To do that, we need to determine in the API two things:
- what date/timestamp parameters we can send to the API to exclude commits before a certain date (in GitHub, it is
since
) - what field returned by the endpoint specifies the date/timestamp of the commit (we can use the
commit.author.date
)
Understanding Incremental Loading in dlt
Incremental loading is a technique where only new or modified data is processed in each pipeline run. This approach:
- Reduces processing time and resource usage
- Minimizes API requests (and this is important for API that have rate limits)
- Creates an overall more efficient data pipeline
dlt handles the complexity of incremental loading through its state management capabilities:
- It tracks what data has already been loaded
- It uses resource state to determine what to load next
- It manages this automatically with just a few configuration changes
Adding Parameters to Our Resource
Let’s modify our pipeline to include an incremental loading pattern. First, we’ll add the configuration for the commits resource:
{ "name": "pokeapi_repos_commits", "endpoint": { "path": "/repos/PokeAPI/{resources.pokeapi_repos.name}/commits", "params": { "since": { "type": "incremental", "cursor_path": "commit.author.date", "initial_value": "2024-01-01T00:00:00Z" } } }, },
- In the params object, we pass
since
the parameter GitHub expects to filter out data based on a timestamp. - We specify that this parameter is of type
incremental
. - We provide the cursor_path
commit.author.date
to track the timestamp from the endpoint response. - And for initial value, we provide the value that will initialize the state of incremental loading. It is important that the value type matches the type of the field in the data.
Running the pipeline
Now when we run the pipeline for the first time, dlt processes all the data since 2024-01-01 for the commit resource. But on subsequent runs, it will process only commits since the last run.

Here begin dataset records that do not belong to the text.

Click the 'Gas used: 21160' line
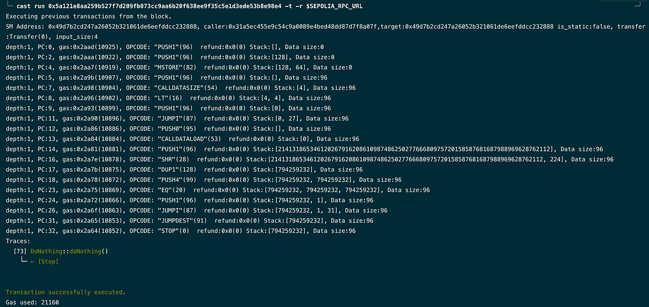 click(x=32, y=303)
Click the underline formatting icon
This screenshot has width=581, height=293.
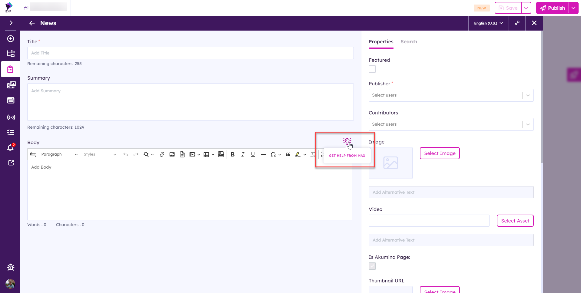[253, 154]
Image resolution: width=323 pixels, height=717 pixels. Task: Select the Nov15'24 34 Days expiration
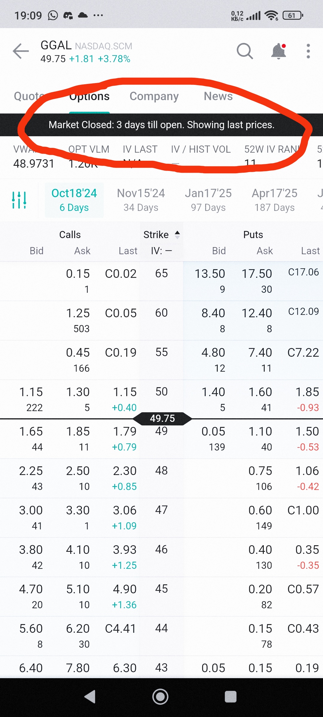(x=141, y=200)
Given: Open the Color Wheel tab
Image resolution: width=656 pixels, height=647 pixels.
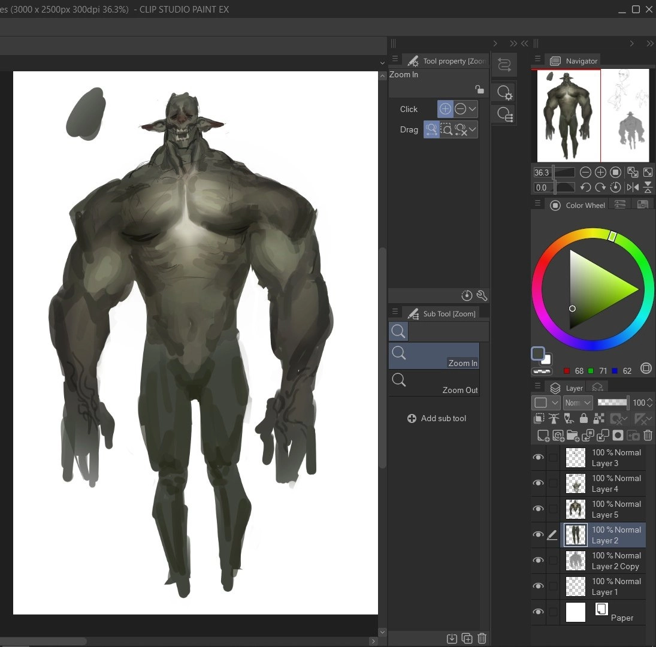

How dlt Manages Incremental State
Behind the scenes, dlt maintains state information in your destination. This includes:
- Load Metadata: Information about each pipeline run stored in
_dlt_loads
- Pipeline State: The state parameters for each resource in
_dlt_pipeline_state
- Data Versioning: Which version of each record was loaded in which run
With this, we can implement incremental data loading with minimal code.
To recap
In this article, we learned about dlt and its most important concepts. We deployed a basic pipeline from GitHub to DuckDB. We then used the result of one endpoint to configure another endpoint by grabbing the names of repositories in order to get the commits of those repositories. Finally, we implemented incremental loading to get only new data.